- [WORK TO COMPLETE]:
1. Decide whether each statement below agrees with the SAT and poverty discussion. Answer (a), (b) and (c) with yes or no, and quote the deciding words from that discussion.

(a) Poverty accounts for about half of the variation in critical reading score.
(b) The demographics data is filtered for the 2012-2013 school year.
(c) The two datasets are joined on each school's name.
2. Pick up the SAT and poverty discussion after its final sentence and continue it.

- [SELECTED TEXT]:
----

DATA 605, Week 11 Discussion: Linear Modeling

Kavya Beheraj

November 6, 2018

Background
Data Preparation
Data Modeling and Analysis

Background

Research Question

How well does the percentage of students in a school who are eligible for free or reduced-price lunch (FRPL, a common measure of poverty) explain the average critical reading SAT score of a school?

Datasets

demo: 2006 - 2012 School Demographics and Accountability Snapshot
sat: 2012 SAT Results
sat_demo: joined dataset.

Findings

Schools with higher poverty (as measured by FRPL) have a lower average critical reading SAT score. However, poverty only explains about 50% of the variation in critical reading score. To make a better model, we need to account for other variables – such as school budget, racial diversity, etc.

Data Preparation

Read in and clean the SAT dataset:

url1 <- "C:/Users/Kavya/Desktop/Kavya/msds/DATA 605 Computational Mathematics/Discussion Week 10/sat2012.csv"

sat <- read.csv(url1, fill = TRUE, sep = ",") # Read in dataset
sat <- filter(sat, sat$Num.of.SAT.Test.Takers != "s") # Filter out missing values
# Coerce columns to character and numeric
sat[,1:2] <- lapply(sat[,1:2], as.character)
sat[,3:6] <- lapply(sat[,3:6], as.numeric)
names(sat) <- c("DBN", "school", "num_takers", "reading_avg", "math_avg", "writing_avg")

Read in and clean the Demographics dataset, filtering for the 2011-2012 school year (to match the SAT dataset).

url2 <- "C:/Users/Kavya/Desktop/Kavya/msds/DATA 605 Computational Mathematics/Discussion Week 10/demographics2012.csv"

demo <- read.csv(url2, fill = TRUE, sep = ",") # Read in dataset
demo <- filter(demo, demo$schoolyear=="20112012") # Filter for the 2011-2012 school year
# Coerce columns to character and numeric
demo[,1:2] <- lapply(demo[,1:2], as.character)
demo[,3:38] <- lapply(demo[,3:38], as.numeric)
demo <- demo[, c(1, 5)] # Choose relevant columns
names(demo)[1] <- "DBN"

Join the two datasets together using the DBN (district-borough number) of each school, and view the dataframe.

sat_demo <- inner_join(sat, demo, by="DBN")

DBN	school	num_takers	reading_avg	math_avg	writing_avg	frl_percent
01M292	HENRY STREET SCHOOL FOR INTERNATIONAL STUDIES	68	34	70	45	88.6
01M448	UNIVERSITY NEIGHBORHOOD HIGH SCHOOL	166	62	87	48	71.8
01M450	EAST SIDE COMMUNITY SCHOOL	136	56	68	52	71.8
01M458	FORSYTH SATELLITE ACADEMY	135	93	67	41	72.8
01M509	MARTA VALLE HIGH SCHOOL	98	69	94	66	80.7
01M515	LOWER EAST SIDE PREPARATORY HIGH SCHOOL	11	17	153	11	77.0

Data Modeling and Analysis

Distributions

When we look at histograms of each variable, we see they are slightly skewed from the normal distribution, especially with FRPL.

This suggests bias in the data – that poverty is not evenly distributed across NYC schools. There are more schools with poverty levels between 60-75%. If the distribution was normal, we would expect to see a peak around 50%.

----

- [PROVIDED INFORMATION]:
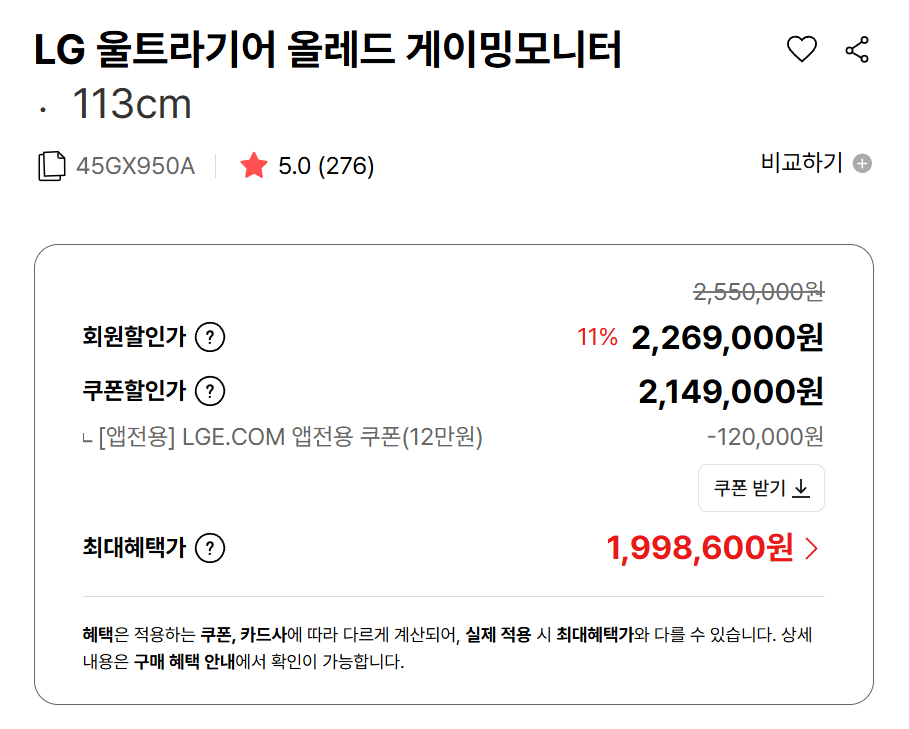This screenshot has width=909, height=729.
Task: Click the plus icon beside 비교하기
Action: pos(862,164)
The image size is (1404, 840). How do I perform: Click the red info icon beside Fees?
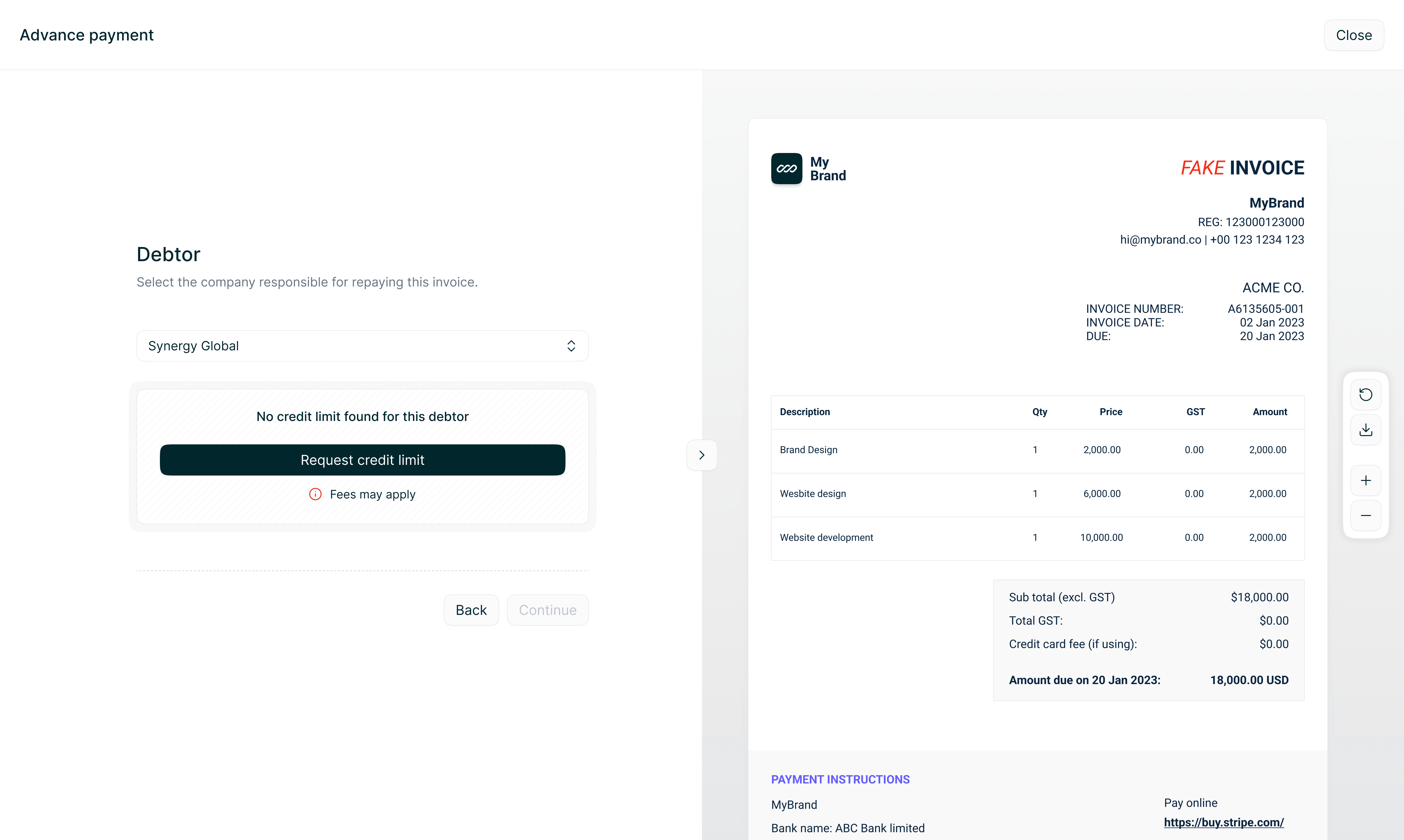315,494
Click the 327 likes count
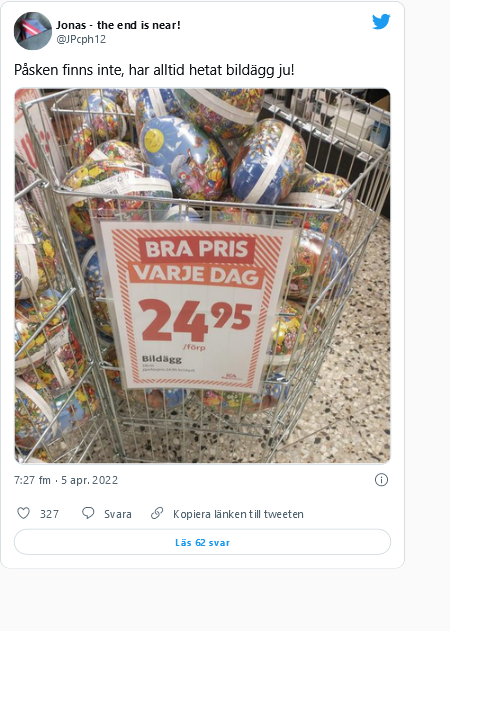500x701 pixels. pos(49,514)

----

- [IN RESPONSE]:
1.
(a) Yes: "poverty only explains about 50% of the variation in critical reading score"
(b) No: "filtering for the 2011-2012 school year (to match the SAT dataset)"
(c) No: "Join the two datasets together using the DBN (district-borough number) of each school"

2.
y <- sat_demo$reading_avg
x <- sat_demo$frl_percent

plot1 <- qplot(x, geom = "histogram", xlab="% Free/Reduced Price Lunch (Poverty)", binwidth=10)
plot2 <- qplot(y, geom = "histogram", xlab="Avg. Critical Reading SAT Score", binwidth=10)
grid.arrange(plot1, plot2, ncol=2, top="Distribution of School Poverty and Critical Reading SAT Score (2011-2012)")

Linear Model

I modeled the relationship between FRPL and critical reading SAT score using the lm function and summarized the results below.

Slope: \(-1.5929\). For every 1 percentage-point increase in the proportion of FRPL students in a school, there is a 1.6-point decrease in average critical reading SAT score.
Intercept: \(178.5304\). A school that has 0% of students eligible for FRPL would be estimated to have an average critical reading SAT score of about 179 points.
Standard error: \(5.3885\) (intercept) and \(0.0792\) (slope). These values are much smaller than the corresponding coefficients. Indicates that there is relatively little variability in the estimates of the slope and intercept.
P-value: \(<2e^{-16}\). This tiny value, and three significance stars, means that there is a high likelihood that FRPL is relevant in the model, and the model more accurately predicts it.
R-squared: \(0.4966\); adjusted \(R^2\): \(0.4954\). This means that FRPL explains about 50% of the variation in critical reading SAT score. This suggests that we may need more variables than just FRPL to explain SAT score.
Degrees of freedom: \(410\). There were \(412\) observations used to generate the model.

a <- lm(y ~ x)
summary(a)

## 
## Call:
## lm(formula = y ~ x)
## 
## Residuals:
##     Min      1Q  Median      3Q     Max 
## -66.648 -16.781   0.844  18.789  64.050 
## 
## Coefficients:
##             Estimate Std. Error t value Pr(>|t|)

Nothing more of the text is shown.